Using Deep Learning to classify Camera-Trap images from the African Jungle

Embarking on an exploration through the African jungle isn’t an easy feat—even less so when embarked upon through the lenses of wildlife cameras. These cameras capture the untamed life of a world mostly unseen by human eyes, generating images rich with potential insights. The question is, how can we harness the power of Deep Learning to sort through this wilderness of pixels and accurately classify each creature that crosses the camera’s path? That’s exactly where the project took root.

My colleagues and I aimed to develop a computer vision-based solution capable of distinguishing among species captured in thousands of photos, automating what has historically been a manual task for wildlife researchers.

Throughout this blog post, we will dive into our journey, the solutions we discovered, and the wild ride that landed us a spot among the leaders in an international challenge dedicated to wildlife image classification.

The Purpose of the Project

Our project aimed at creating an intelligent solution to assist researchers in the rapid and accurate classification of wildlife species from camera trap images in Taï National Park. Our goal was to contribute to the conservation efforts by using Deep Learning to process the voluminous data generated by these traps, a task that usually relies heavily on the meticulous eyes of a human.

The challenge presented an array of seven distinct species that call the park home—birds, civets, duikers, hogs, leopards, other monkeys, and rodents—along with some empty frames devoid of any animals.
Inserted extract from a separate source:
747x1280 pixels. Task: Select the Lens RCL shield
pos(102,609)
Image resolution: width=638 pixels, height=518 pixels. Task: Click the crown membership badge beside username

We were provided with a dataset rich with image data coupled with certain attributes intended to train and test our model. With images systematically categorized into training and testing sets, we had a solid foundation to start developing our models. Crucial here was the condition that our model needed to generalize well to previously unseen contexts since the training and testing sites were completely distinct.

The competition placed strict restrictions that no external dataset outside what was provided could be utilized, although leveraging publicly available, pre-trained computer vision models was allowed. Our goal was clear: develop a model that could stand the test of new contexts and help transform the way we protect and study the rich biodiversity of Taï National Park.

Challenges of Wildlife Image Classification

Classifying images from wildlife cameras stationed deep in the African jungle presents a unique set of challenges, this is illustrated by the diversity in our dataset.

Example Images

Firstly, let’s consider the lighting conditions. In the dataset, we encountered images similar to the ones above, where the first two are in black and white. The first example image is slightly overexposed, with the animal only partially visible. Whereas the second image is of good quality, but again only shows a small part of the animal. These varying exposures significantly increase the required complexity of classification models.

Next, we face issues with focus and clarity. Example image three is particularly difficult, due to the foreground foliage being the only part in sharp focus, with our subject of interest, the animal, appearing blurred in the background.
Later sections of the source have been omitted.